SLA / service outage

Question

SLA / service outage

hannesm opened this issue 10 months ago · comments

Dear Madam or Sir,

today it looks like the web service is available, but there's nothing happening for the last hour -- i.e. https://ocaml.ci.dev/github/hannesm/mirage-crypto/commit/0573d45d5eb6f119624864843cc48af2ded9eb5c/variant/%28analysis%29 is still in "analysis" / "0s in queue".

Since I asked the other day what the status of this service is, and OCaml-CI is considered to be stable, I wanted to ask whether there's some dashboard / status page about service interruptions?

Best,

Hannes

Hannes Mehnert · Answer 1 · Mon Sep 18 2023 22:55:12 GMT+0800 (China Standard Time)
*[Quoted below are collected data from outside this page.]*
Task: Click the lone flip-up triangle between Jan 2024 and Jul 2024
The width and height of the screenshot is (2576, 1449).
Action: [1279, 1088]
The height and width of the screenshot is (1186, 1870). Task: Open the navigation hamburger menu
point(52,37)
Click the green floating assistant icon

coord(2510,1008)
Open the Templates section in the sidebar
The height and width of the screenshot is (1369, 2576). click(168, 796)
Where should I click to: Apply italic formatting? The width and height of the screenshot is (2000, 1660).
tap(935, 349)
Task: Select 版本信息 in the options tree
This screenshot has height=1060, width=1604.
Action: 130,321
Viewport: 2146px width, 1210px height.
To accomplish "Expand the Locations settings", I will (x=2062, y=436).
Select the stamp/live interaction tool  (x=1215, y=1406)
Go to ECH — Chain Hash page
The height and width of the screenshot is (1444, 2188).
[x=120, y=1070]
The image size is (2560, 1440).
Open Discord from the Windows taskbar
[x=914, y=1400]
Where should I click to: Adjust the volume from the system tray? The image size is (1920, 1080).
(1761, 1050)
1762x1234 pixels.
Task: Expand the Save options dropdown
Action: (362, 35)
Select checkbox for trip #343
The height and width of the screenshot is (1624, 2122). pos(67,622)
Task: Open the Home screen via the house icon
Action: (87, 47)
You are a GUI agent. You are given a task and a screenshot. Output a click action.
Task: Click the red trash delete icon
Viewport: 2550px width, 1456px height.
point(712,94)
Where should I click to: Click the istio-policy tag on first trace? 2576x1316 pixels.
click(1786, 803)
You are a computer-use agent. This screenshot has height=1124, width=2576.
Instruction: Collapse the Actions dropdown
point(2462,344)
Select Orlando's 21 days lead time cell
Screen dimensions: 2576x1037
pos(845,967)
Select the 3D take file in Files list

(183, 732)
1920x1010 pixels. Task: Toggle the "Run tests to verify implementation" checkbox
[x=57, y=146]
NB: just when I opened this issue, the analysis job started to make progress. So please ignore the first paragraph, while the second still holds.

Riku Silvola · Answer 2 · Wed Sep 20 2023 14:47:42 GMT+0800 (China Standard Time)

Hello @hannesm !

A public status page doesn't currently exist, though for significant outages we do post on the infra blog.

Hannes Mehnert · Answer 3 · Thu Oct 05 2023 20:24:42 GMT+0800 (China Standard Time)

Thanks for your comment @rikusilvola. Since yesterday afternoon, there's again first an outage, and now temporary failures.

I'm still wondering what is the Service Level that you intend to deliver? What are "significant outages" that are getting posted to the "infra blog"?

Riku Silvola · Answer 4 · Fri Oct 06 2023 16:40:25 GMT+0800 (China Standard Time)

Indeed, several minor outages were experienced for OCaml-CI in the past few days. With increased load, the service became unresponsive but was recovered within a couple of hours each time. Initial investigations point to lwt starvation leading to the web interface getting stuck.

The services are provided with best-effort support, meaning that once an issue is noticed, it is treated during business hours according to its relative criticality. Most of the time, what is perceived as an outage is a reduced quality of service due to a temporary spike in activity. These outages are commonly transient, and the service is restored without human intervention.

Here are some examples of posts for significant outages

I welcome you to report any outage you experience on ocaml/infrastructure.

Hannes Mehnert · Answer 5 · Sat Oct 07 2023 20:49:45 GMT+0800 (China Standard Time)

Thanks for your reply. What I understand (please correct me if I'm wrong) that "during office hours [unclear where], the service is maintained as we see fits [with some priority]". There's no SLA, human intervention is required for restarting / restoring the service when there is a spike in activity.

Most of the time, what is perceived as an outage is a reduced quality of service

You mean the 500 - internal server error - I get at the moment are "reduced quality of service"?

In any case, thanks for providing the free service. I'll close my issues and hope you'll eventually find time and energy to setup monitoring and more reliability.